Is it unreasonable to expect the press, especially respected members of the press like CBS News' Bob Schieffer, to hold guests to account when they make ridiculous, incendiary, defamatory statements about the President of the United States?
January 29, 2012

Is it unreasonable to expect the press, especially respected members of the press like CBS News' Bob Schieffer, to hold guests to account when they make ridiculous, incendiary, defamatory statements about the President of the United States? Evidently it's only unreasonable when Democrats do it about Republicans, but it seems to be perfectly all right for RNC Chair Reince Priebus to liken the President to the captain of the cruise ship that sank in Italy last week. Here's what he said:

SCHIEFFER: But Donald Trump -- he's, kind of, worried about it. You heard what he just said. He said, you know, he thinks they're cannibalizing each other. Do you think that's going to all come out OK?

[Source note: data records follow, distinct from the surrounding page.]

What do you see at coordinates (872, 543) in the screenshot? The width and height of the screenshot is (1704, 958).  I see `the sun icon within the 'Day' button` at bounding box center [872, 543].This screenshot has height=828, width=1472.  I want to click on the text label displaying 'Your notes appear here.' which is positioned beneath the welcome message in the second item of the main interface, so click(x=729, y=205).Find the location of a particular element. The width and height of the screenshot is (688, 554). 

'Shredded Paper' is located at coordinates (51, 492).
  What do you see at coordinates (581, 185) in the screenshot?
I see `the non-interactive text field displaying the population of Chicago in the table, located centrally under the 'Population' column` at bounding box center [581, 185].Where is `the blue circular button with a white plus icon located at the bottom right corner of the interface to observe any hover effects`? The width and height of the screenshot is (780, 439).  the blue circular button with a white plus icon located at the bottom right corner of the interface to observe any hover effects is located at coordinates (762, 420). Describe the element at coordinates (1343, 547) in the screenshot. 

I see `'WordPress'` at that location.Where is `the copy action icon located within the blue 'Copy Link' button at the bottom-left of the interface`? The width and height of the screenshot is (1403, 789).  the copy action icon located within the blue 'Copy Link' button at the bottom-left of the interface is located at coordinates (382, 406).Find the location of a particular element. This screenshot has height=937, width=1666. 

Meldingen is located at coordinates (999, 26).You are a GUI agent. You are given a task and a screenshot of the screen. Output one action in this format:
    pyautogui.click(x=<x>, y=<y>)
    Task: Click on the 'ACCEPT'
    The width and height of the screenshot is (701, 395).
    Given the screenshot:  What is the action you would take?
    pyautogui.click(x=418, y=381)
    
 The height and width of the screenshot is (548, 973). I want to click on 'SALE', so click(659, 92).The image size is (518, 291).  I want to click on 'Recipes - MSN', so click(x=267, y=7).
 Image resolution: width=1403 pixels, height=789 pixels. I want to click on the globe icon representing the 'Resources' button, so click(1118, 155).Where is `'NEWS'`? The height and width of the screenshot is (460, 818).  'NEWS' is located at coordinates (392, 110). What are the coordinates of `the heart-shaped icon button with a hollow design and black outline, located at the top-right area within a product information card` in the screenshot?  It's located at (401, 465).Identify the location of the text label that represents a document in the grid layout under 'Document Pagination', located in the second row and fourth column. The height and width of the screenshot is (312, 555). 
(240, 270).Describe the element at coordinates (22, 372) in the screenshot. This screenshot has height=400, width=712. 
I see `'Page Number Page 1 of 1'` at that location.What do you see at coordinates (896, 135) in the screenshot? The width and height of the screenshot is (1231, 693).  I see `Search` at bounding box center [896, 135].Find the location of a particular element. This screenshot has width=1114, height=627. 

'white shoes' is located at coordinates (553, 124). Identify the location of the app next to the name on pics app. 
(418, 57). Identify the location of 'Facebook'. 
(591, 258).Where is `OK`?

PRIEBUS: Now, the history shows, Bob, that -- that tough primaries and a little bit of drama are a good thing for the challenging party. Hillary Clinton and Barack Obama -- you know, they killed each other through June, and guess what? He won pretty easily. I think the evidence is there.

I think it's good for America. And in the end, in a few months, this is all going to be ancient history and we're going to talk about our own little Captain Schettino, which is President Obama, who is abandoning the ship here in the United States and is more interested in campaigning than doing his job as president.

SCHIEFFER: What -- what did you just say? What did you call President Obama?

PRIEBUS: I called him Captain Schettino, you know, the captain that fled the ship in Italy. That's our own president, who is fleeing the American people and not doing his job and running around the country and campaigning.

(LAUGHTER)

You made me think of it with all the ships behind you, Bob.

Really? See, if I were to consider a metaphor like captains of ships and the like, I'd think of Captain Chesley Sullenberger (Sully), who managed to save the crew and passengers of his plane by landing it in the Hudson River, saving all 155 people aboard the aircraft, instead of a cavalier, careless idiot like Captain Schettino, who had no business steering a ship so close to shallow water, failed to turn it in time, ran it into a rock and then leapt off the ship while passengers died in their life vests waiting to be evacuated.

Think about those metaphors. Who steered too close to the shore? George W. Bush and his merry band of regulators who sat around watching porn instead of paying attention to banks. Who failed to turn soon enough? Congress, perhaps, where Republicans routinely block each and every initiative to rescue this country from financial ruin? Who jumped into the life boats, leaving others to clean up and try and rescue as many as they could?

And yet, Bob Scheiffer's answer to Priebus?

SCHIEFFER: I -- I see what you're saying.

This is why we can't have nice things.